### BRIEF 1
Render the records starting at the line that contains "Task: Follow Toyota" and ending at the line that contains "Action: coord(870,699)" as a two-column CSV with the headers request and reply. Give one row per request, put each field in quotes, replace line breaks with spaces, and leave the pictures out.

Elon Musk will not go quietly. On Monday night, lawyers representing the Tesla CEO submitted a filing to a federal judge in New York arguing that she should deny the Securities and Exchange Commission’s request to hold Musk in contempt of court for—what else?—a tweet. Musk’s legal team argued the SEC overreached in its request, and claimed the agency is trying to violate his First Amendment right to free speech.

If the judge, Alison Nathan of the Southern District Court of New York, does hold Musk in contempt of court, she would decide the penalty. “If the SEC prevails, there is a good likelihood that the District Court will fine Mr. Musk and that it will put him on a short leash, with a strong warning that further violations could result in Mr. Musk being banned for some period of time as an officer or director of a public company,” Peter Haveles, a trial lawyer with the law firm Pepper Hamilton, told WIRED last month.

This latest chapter in Musk’s ongoing legal spat with the SEC dates back to the evening of February 19, 7:15 pm Eastern Time to be exact, when Musk wrote on Twitter, “Tesla made 0 cars in 2011, but will make around 500k in 2019.” About four and a half hours later—at 11:41 pm ET—Musk corrected himself, tweeting, “Meant to say annualized production rate at the end of 2019 probably around 500k, i.e. 10k cars/week. Deliveries for the year still estimated to be around 400k.”

### BRIEF 2
Please copy word for word the part of the article on Musk and the SEC starting at "If the judge, Alison" and ending at "WIRED last month.".

### SOURCE RECORDS

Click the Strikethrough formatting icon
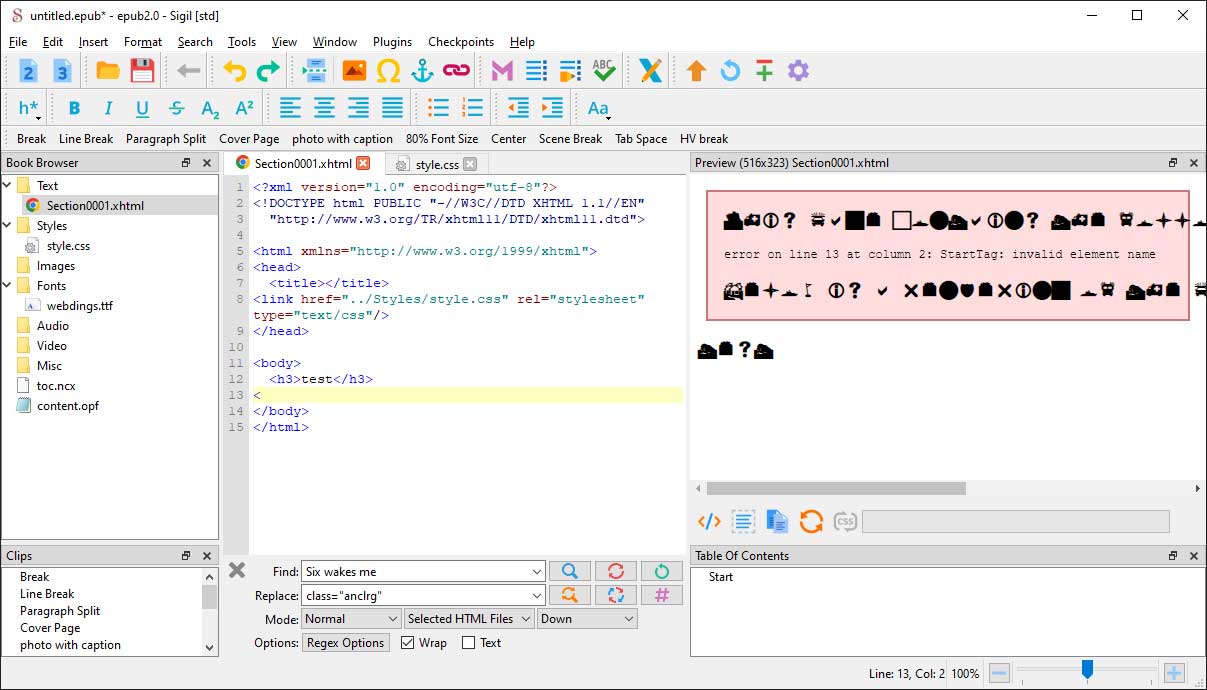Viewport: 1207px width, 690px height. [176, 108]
...
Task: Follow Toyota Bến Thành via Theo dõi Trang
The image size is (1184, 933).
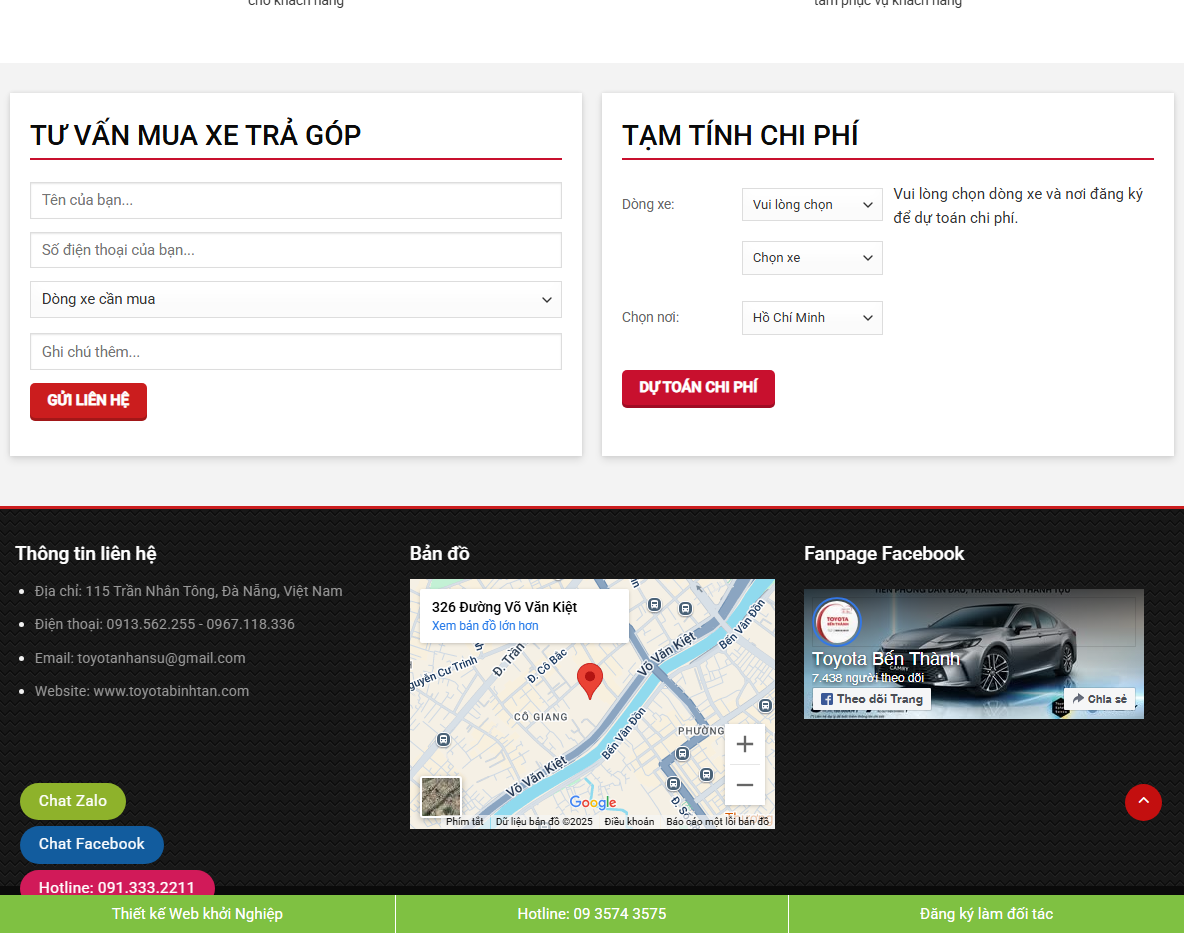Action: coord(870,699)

### FINISHED ANSWER 1
request,reply
"Task: Follow Toyota Bến Thành via Theo dõi Trang The image size is (1184, 933).","Action: coord(870,699)"

### FINISHED ANSWER 2
If the judge, Alison Nathan of the Southern District Court of New York, does hold Musk in contempt of court, she would decide the penalty. “If the SEC prevails, there is a good likelihood that the District Court will fine Mr. Musk and that it will put him on a short leash, with a strong warning that further violations could result in Mr. Musk being banned for some period of time as an officer or director of a public company,” Peter Haveles, a trial lawyer with the law firm Pepper Hamilton, told WIRED last month.